Three Companies Navigate Cross-Border M&A Trends and Transactions
In a conversation presented at the 2023 MAPP (Manufacturers Association for Plastics Processors) Benchmarking and Best Practices Conference, Michael Benson, Managing Director in Stout’s Investment Banking group and co-head of the Plastics & Packaging Group, spoke on cross-border M&A trends within the plastics industry, their impact, and why international transactions may provide unique aspects for both buyers and sellers.
He was joined by three other finance professionals:
- Michael Molling – Senior Vice President, Rosti North America
- Karl Stillman – Vice President Strategic Business Development, Rosti Group
- Mike Walter – Division President, DEMGY
Over the past two years, 94 cross-border deals have taken place in the industry, demonstrating a surge in international interest. A decade ago, international buyers often lacked interest and competitiveness, but today, they often need an international presence and thus actively engage in M&A. They frequently offer compelling terms regarding timing and pricing, and they present themselves as valuable partners that often operate an attractive hands-off management style. These buyers also bring synergies, including access to additional customers, markets, technologies, and more.
The panelists discussed why each of their companies opted for a cross-border transaction.
A Buyer’s Perspective: Rosti Group
Rosti, a Swedish plastic injection molding company, aimed to establish a presence in North America. Many of their largest customers were deeply intertwined with the North American market, and it became increasingly evident that Rosti was missing out on valuable opportunities due to the absence of a physical manufacturing presence in North America.
Rosti opted for an acquisition strategy rather than building from scratch. They sought a company that possessed technological sophistication and embraced automation while maintaining a high-quality infrastructure. Plastic Components Inc. (PCI) fit the description perfectly.
Karl Stillman played a lead role in pursuing PCI and facilitating the transaction. He said, “A cross-border transaction was the perfect decision for establishing a strong North American presence. We were able to realize the strategic opportunities of a manufacturing presence in North America without needing to construct it from the ground up.”

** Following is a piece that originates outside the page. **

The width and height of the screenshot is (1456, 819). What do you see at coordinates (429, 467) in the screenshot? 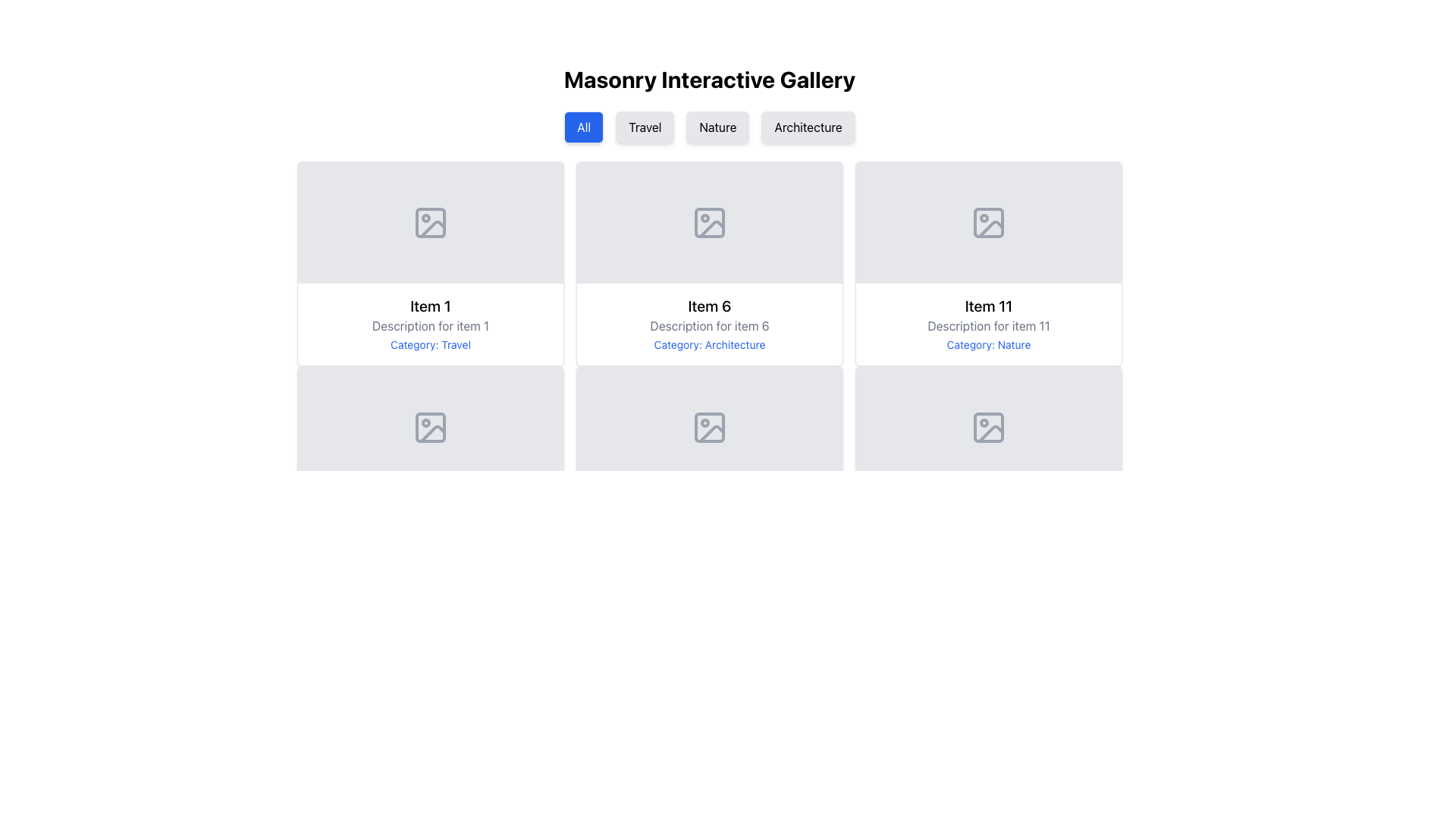
I see `the Content Placeholder located below the 'Item 1' details in the left-most column of the three-column grid layout for interaction` at bounding box center [429, 467].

As an added advantage, Rosti introduced an international internship program in which European students could work in North America. This initiative attracted top-tier talent and provided the individuals with an opportunity for international exposure and growth.

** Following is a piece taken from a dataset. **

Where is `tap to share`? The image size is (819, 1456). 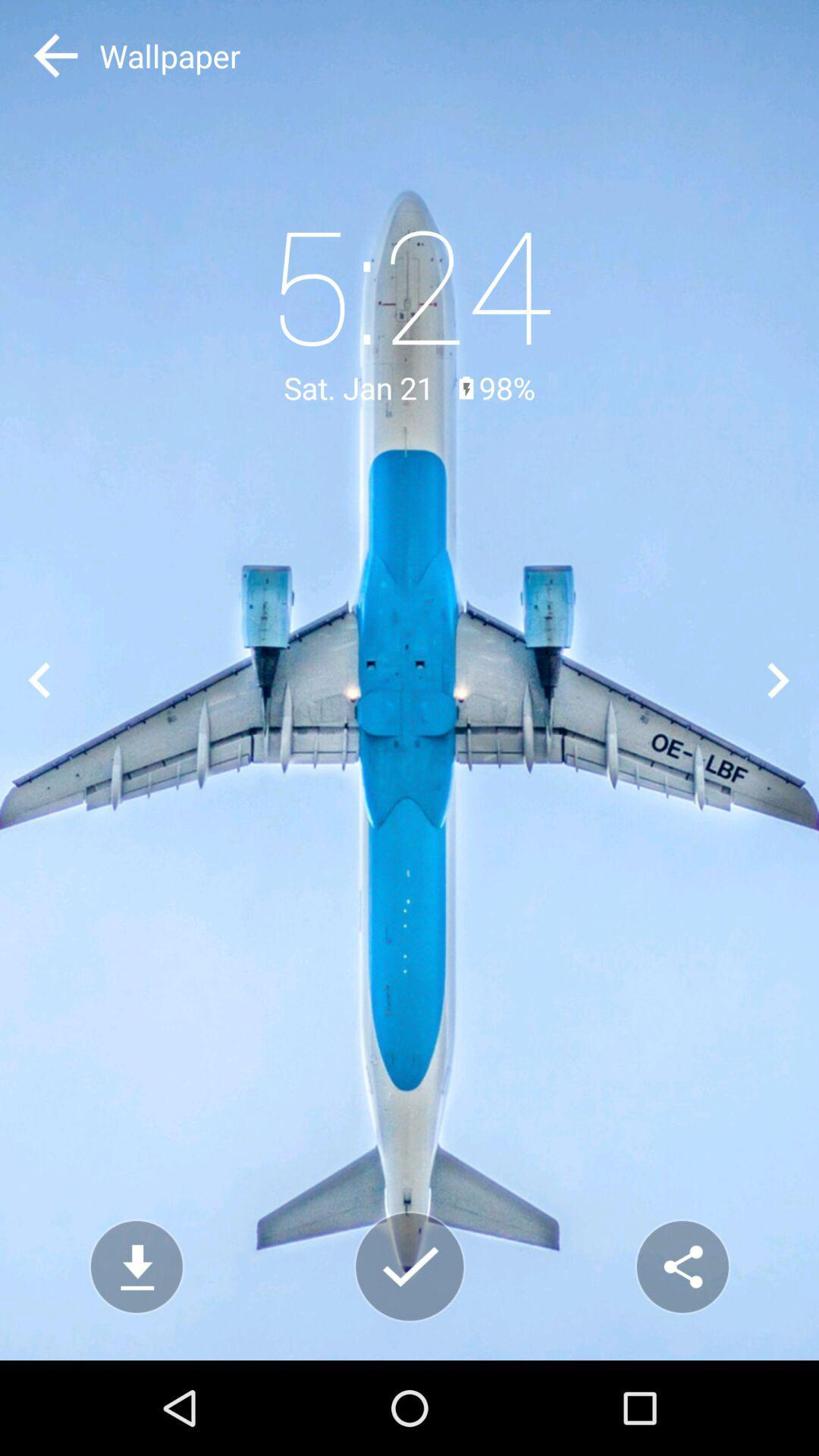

PCI underwent name changes to transition to the Rosti brand, moving first to an interim name, Rosti PCI, before transitioning fully to Rosti. Business operations remained the same. Since Rosti purchased the stock of PCI, many back-office operations such as banking and payroll remained largely unchanged, and the name change did not significantly impact the employees or customers.
A Seller’s Perspective: PCI
PCI has been sold twice, initially with the aid of Stout’s Investment Banking services to Morgenthaler Private Equity (MPE). Around five years later, MPE initiated another selling process and sold PCI to Rosti.
For PCI, selling to Rosti, an international buyer, presented a permanent home and the promise of synergies that could drive the company forward. The company could avoid undergoing recurring transactions associated with the buy-and-sell cycles of private equity, and it could receive the necessary support for capital expenditures required to sustain the aggressive growth trajectory they had been on. Plus, an international buyer would provide access to global markets.
To ensure cultural alignment, PCI facilities were toured by Rosti representatives, and the management teams spent extensive time together as they worked out the sale. This comprehensive interaction revealed that Rosti and PCI shared both core values and a strikingly similar vision for business growth, with a central focus on prioritizing their customers and upholding exacting standards for their facilities using automation.
Through these discussions, PCI’s leadership ensured that ownership under a substantially different time zone with potential language barriers would not jeopardize its established operational consistency.
Michael Molling, Senior Vice President, Rosti North America, served as the CFO of PCI before the acquisition. He said, “A cross-border transaction allowed us to find a buyer that could support our aggressive growth while ensuring cultural alignment, which was a must-have for us as we looked at potential buyers.”
DEMGY Group: A Family-Owned Legacy
MET Plastics, a family-owned business near Chicago, searched for a transaction that would provide liquidity without necessarily engaging in a formal selling process. It was purchased by DEMGY Group, a France-based plastics company.
MET Plastics leadership primarily focused on ensuring that the management of the business would continue to run smoothly, preserving the essence of their family’s legacy. Cross-border transactions aligned particularly well with this goal, as many international buyers seek an intact overseas business that can operate fairly independently of the parent.
Mike Walter served as the President of MET Plastics before the acquisition. He explained, “With the cross-border transaction, we were able to achieve the liquidity we sought while also securing access to new markets. Most importantly, our buyers safeguarded the continuity of our company’s identity and independence, allowing our family legacy to continue as we wanted.”
Cross-Border M&A Can Be a Pathway to Success
The three companies represented by the panelists demonstrate the opportunities that cross-border transactions can provide to both buyers and sellers, including shared core values and access to global markets and resources.
Mike Benson said, “For many companies, cross-border M&A is not just a strategic move, but a pathway to success in today’s interconnected world.”